Question is: Is it true that $\operatorname{Im}(C) = \operatorname{Im}([A-\lambda_1 I , B]) \cap \operatorname{Im}([A-\lambda_2 I , B]) \cap \ldots \cap \operatorname{Im}([A-\lambda_n I , B])$?
Edit: I've just seen a (deleted) answer to my question and I want to use this opportunity to clarify my question. It is clear to me that my statement holds if the system is controllable (since it implies that $\operatorname{rank}(C) = \operatorname{rank}[A-\lambda_i I, B] = n$, $\forall i$). My question is more general in the sense that I also want to consider the case where $\operatorname{rank}(C)<n$. Thank you!
I believe the claim to be false. Please check this counter-example. Consider the linear control system with,
$$ A = \begin{pmatrix} 1 & -1 & 0\\ 0 & 1 & -1\\ 0 & 0 & 0\end{pmatrix}\qquad B = \begin{pmatrix} 1 \\ 1 \\ 1 \end{pmatrix}. $$
Notice that $B \in \mathrm{null}(A)$ so the system cannot be controllable.
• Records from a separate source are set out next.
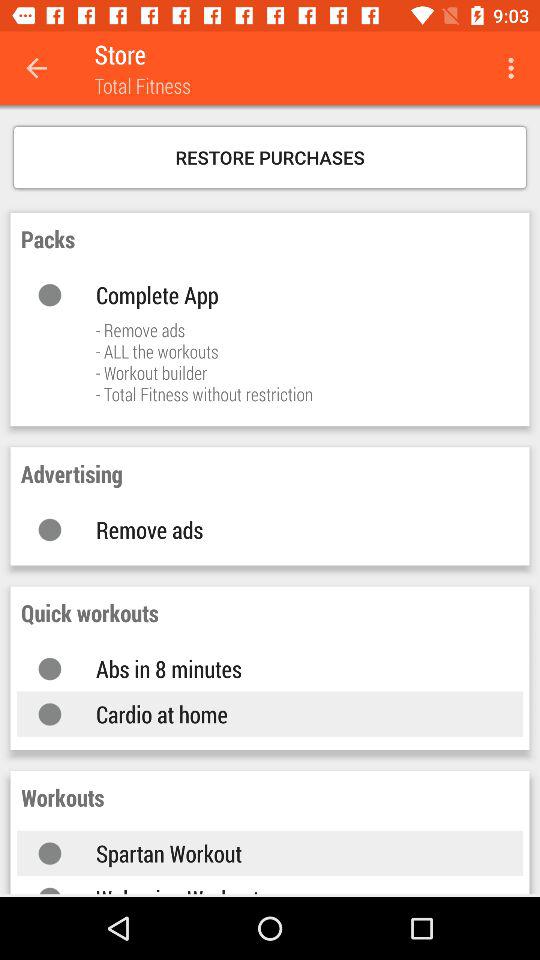
select item above remove ads all (289, 294)
Given the description of an element on the screen output the (x, y) to click on. 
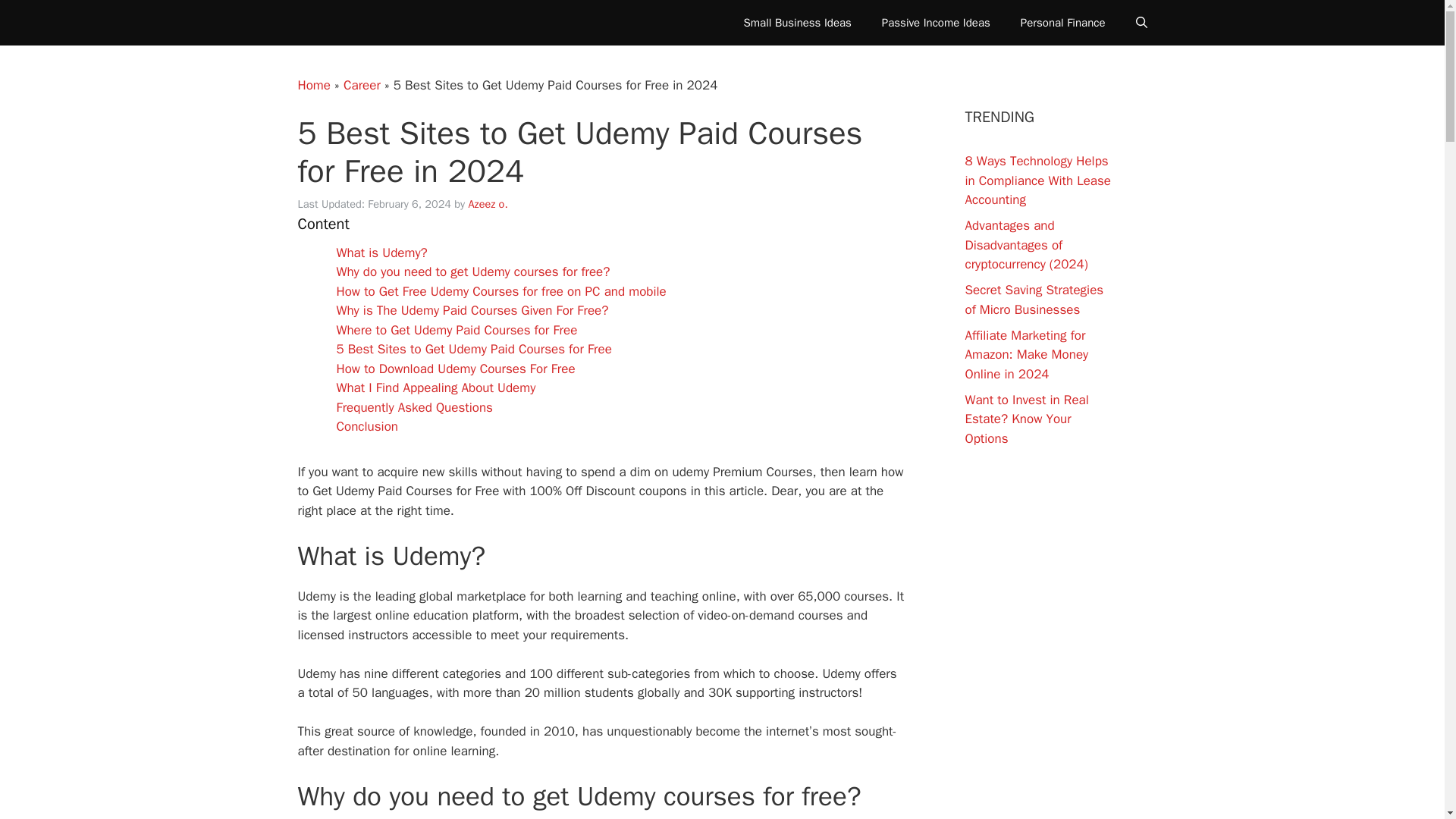
How to Get Free Udemy Courses for free on PC and mobile (501, 291)
Azeez o. (488, 203)
View all posts by Azeez o. (488, 203)
Why is The Udemy Paid Courses Given For Free? (472, 310)
Conclusion (366, 426)
Career (361, 84)
Passive Income Ideas (936, 22)
5 Best Sites to Get Udemy Paid Courses for Free (473, 349)
Home (313, 84)
Where to Get Udemy Paid Courses for Free (457, 330)
Given the description of an element on the screen output the (x, y) to click on. 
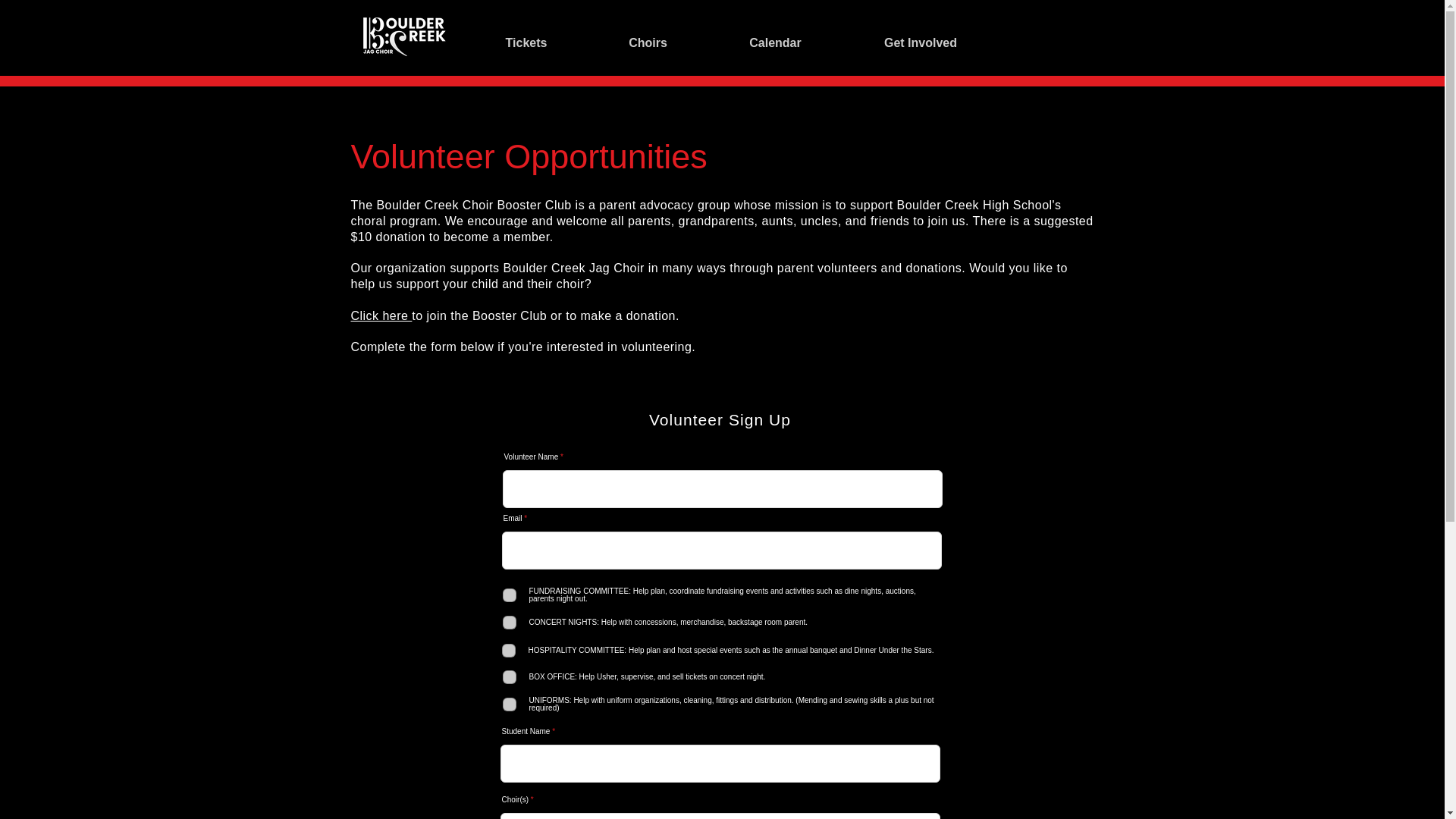
Click here  (381, 315)
Calendar (775, 42)
Given the description of an element on the screen output the (x, y) to click on. 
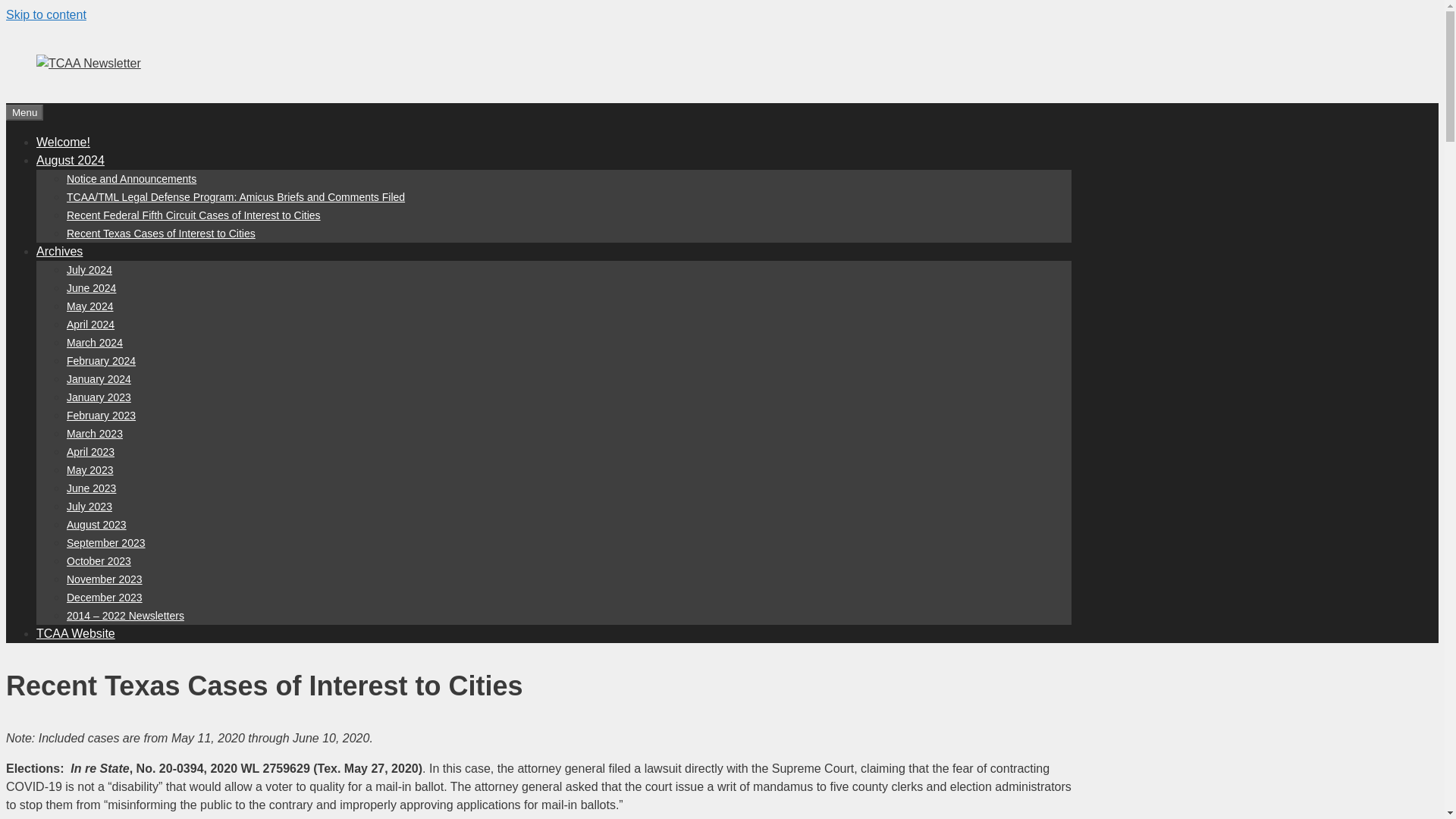
July 2023 (89, 506)
January 2024 (98, 378)
February 2023 (100, 415)
Recent Federal Fifth Circuit Cases of Interest to Cities (193, 215)
August 2023 (96, 524)
September 2023 (105, 542)
October 2023 (98, 561)
Recent Texas Cases of Interest to Cities (161, 233)
March 2023 (94, 433)
November 2023 (104, 579)
Given the description of an element on the screen output the (x, y) to click on. 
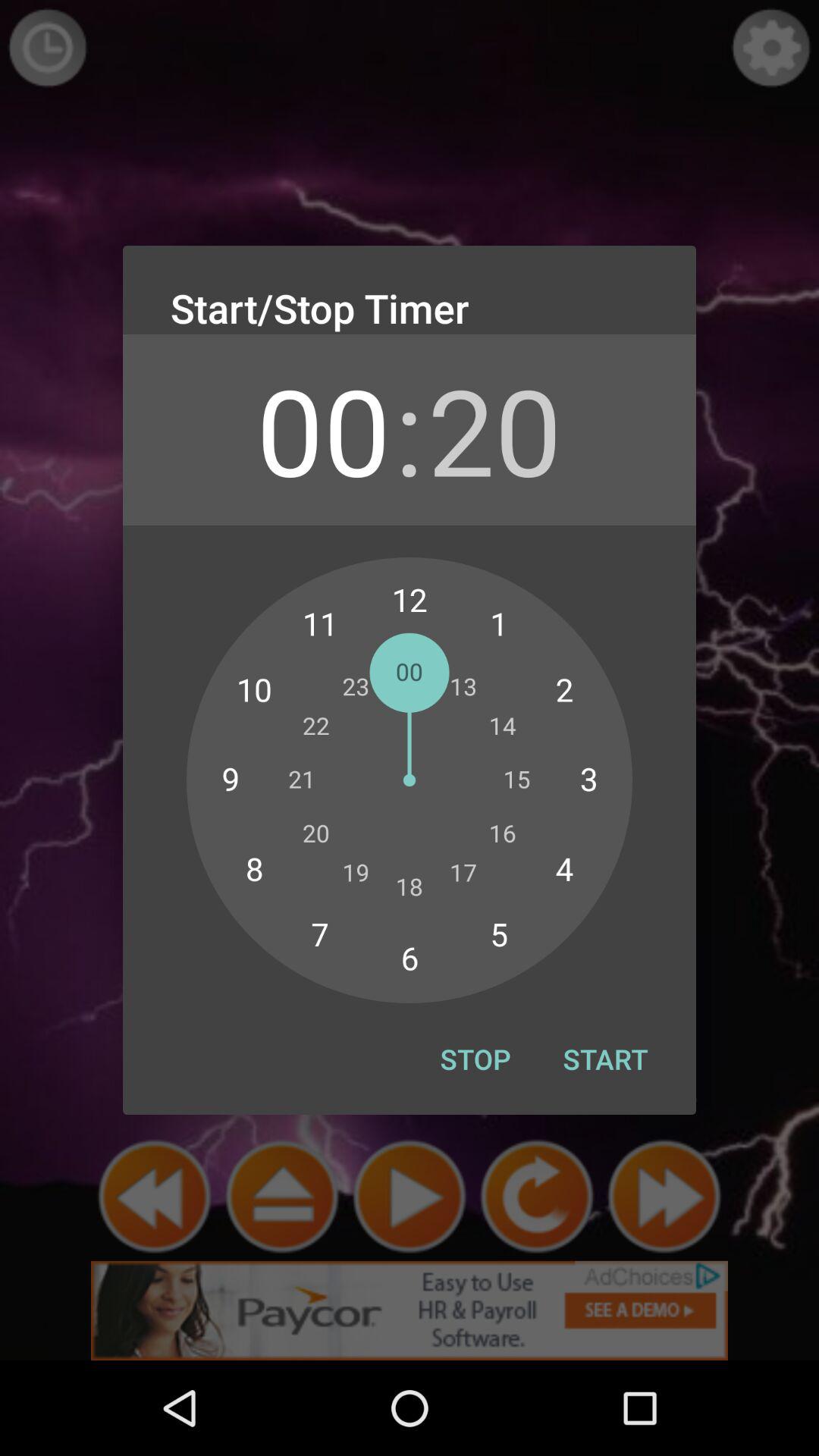
press the item below start/stop timer icon (494, 429)
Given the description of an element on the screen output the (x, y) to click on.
Check that the controllability matrix is,
$$ [B, AB,A^2B] = \begin{pmatrix} 1 & 0 & 0 \\ 1 & 0 & 0 \\ 1 & 0 & 0\end{pmatrix} $$
so it follows that,
$$ \mathrm{im}(C) = \mathrm{span}\left\{B\right\} $$
Now let us compute the PBH matrices. The eigenvalues are $1$ (repeated twice) and $0.$ So,
$$ \begin{aligned}{} [A - 1 I, B] &= \left(\begin{array}{ccc|c} 0 & -1 & 0 & 1\\ 0 & 0 & -1 & 1\\ 0 & 0 & -1 & 1 \end{array}\right)\\ [A - 0 I, B] &= \left(\begin{array}{ccc|c} 1 & -1 & 0 & 1\\ 0 & 1 & -1 & 1\\ 0 & 0 & 0 & 1 \end{array}\right) \end{aligned} $$
Clearly $\mathrm{im}([A - 0 I, B]) = \mathbb{R}^3$ so it suffices to compute the image of the former matrix. Observe,
$$ \mathrm{im}([A - 1 I, B]) = \mathrm{span}\left\{ \begin{pmatrix} 1 \\ 0 \\ 0 \end{pmatrix}, \begin{pmatrix} 0 \\ 1 \\ 1\end{pmatrix}\right\} $$
It follows that the intersection of images of the PBH matrices do not agree with the image of the controllability matrix.